> WHAT TO WORK ON
The response should be a precise copy of every entry.

> WORKING DATA
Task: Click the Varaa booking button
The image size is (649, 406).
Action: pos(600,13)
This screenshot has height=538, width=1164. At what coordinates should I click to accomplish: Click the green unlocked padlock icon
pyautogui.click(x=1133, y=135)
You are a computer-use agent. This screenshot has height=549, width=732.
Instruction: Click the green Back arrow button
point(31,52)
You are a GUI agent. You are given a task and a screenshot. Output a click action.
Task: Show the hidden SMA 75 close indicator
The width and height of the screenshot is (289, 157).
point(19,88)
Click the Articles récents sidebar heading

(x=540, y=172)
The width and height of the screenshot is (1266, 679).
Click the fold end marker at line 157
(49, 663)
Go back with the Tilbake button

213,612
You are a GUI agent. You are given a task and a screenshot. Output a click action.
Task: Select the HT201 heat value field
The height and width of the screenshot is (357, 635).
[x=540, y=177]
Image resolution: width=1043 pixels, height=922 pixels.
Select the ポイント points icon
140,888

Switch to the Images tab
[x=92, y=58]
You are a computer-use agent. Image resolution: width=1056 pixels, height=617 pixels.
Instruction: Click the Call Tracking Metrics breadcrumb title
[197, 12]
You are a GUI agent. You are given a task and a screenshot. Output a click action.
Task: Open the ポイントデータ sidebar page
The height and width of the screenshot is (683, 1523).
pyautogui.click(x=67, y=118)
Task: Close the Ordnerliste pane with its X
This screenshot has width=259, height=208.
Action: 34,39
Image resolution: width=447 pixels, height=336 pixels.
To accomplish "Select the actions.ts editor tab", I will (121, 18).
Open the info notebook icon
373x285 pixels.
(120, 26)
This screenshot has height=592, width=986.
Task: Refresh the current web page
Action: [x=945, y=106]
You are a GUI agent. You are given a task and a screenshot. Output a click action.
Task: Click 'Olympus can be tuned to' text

> FINISHED EXERCISE
Task: Click the Varaa booking button
The image size is (649, 406).
Action: pos(600,13)
This screenshot has height=538, width=1164. At what coordinates should I click to accomplish: Click the green unlocked padlock icon
pyautogui.click(x=1133, y=135)
You are a computer-use agent. This screenshot has height=549, width=732.
Instruction: Click the green Back arrow button
point(31,52)
You are a GUI agent. You are given a task and a screenshot. Output a click action.
Task: Show the hidden SMA 75 close indicator
The width and height of the screenshot is (289, 157).
point(19,88)
Click the Articles récents sidebar heading

(x=540, y=172)
The width and height of the screenshot is (1266, 679).
Click the fold end marker at line 157
(49, 663)
Go back with the Tilbake button

213,612
You are a GUI agent. You are given a task and a screenshot. Output a click action.
Task: Select the HT201 heat value field
The height and width of the screenshot is (357, 635).
[x=540, y=177]
Image resolution: width=1043 pixels, height=922 pixels.
Select the ポイント points icon
140,888

Switch to the Images tab
[x=92, y=58]
You are a computer-use agent. Image resolution: width=1056 pixels, height=617 pixels.
Instruction: Click the Call Tracking Metrics breadcrumb title
[197, 12]
You are a GUI agent. You are given a task and a screenshot. Output a click action.
Task: Open the ポイントデータ sidebar page
The height and width of the screenshot is (683, 1523).
pyautogui.click(x=67, y=118)
Task: Close the Ordnerliste pane with its X
This screenshot has width=259, height=208.
Action: 34,39
Image resolution: width=447 pixels, height=336 pixels.
To accomplish "Select the actions.ts editor tab", I will (121, 18).
Open the info notebook icon
373x285 pixels.
(120, 26)
This screenshot has height=592, width=986.
Task: Refresh the current web page
Action: [x=945, y=106]
You are a GUI agent. You are given a task and a screenshot. Output a click action.
Task: Click 'Olympus can be tuned to' text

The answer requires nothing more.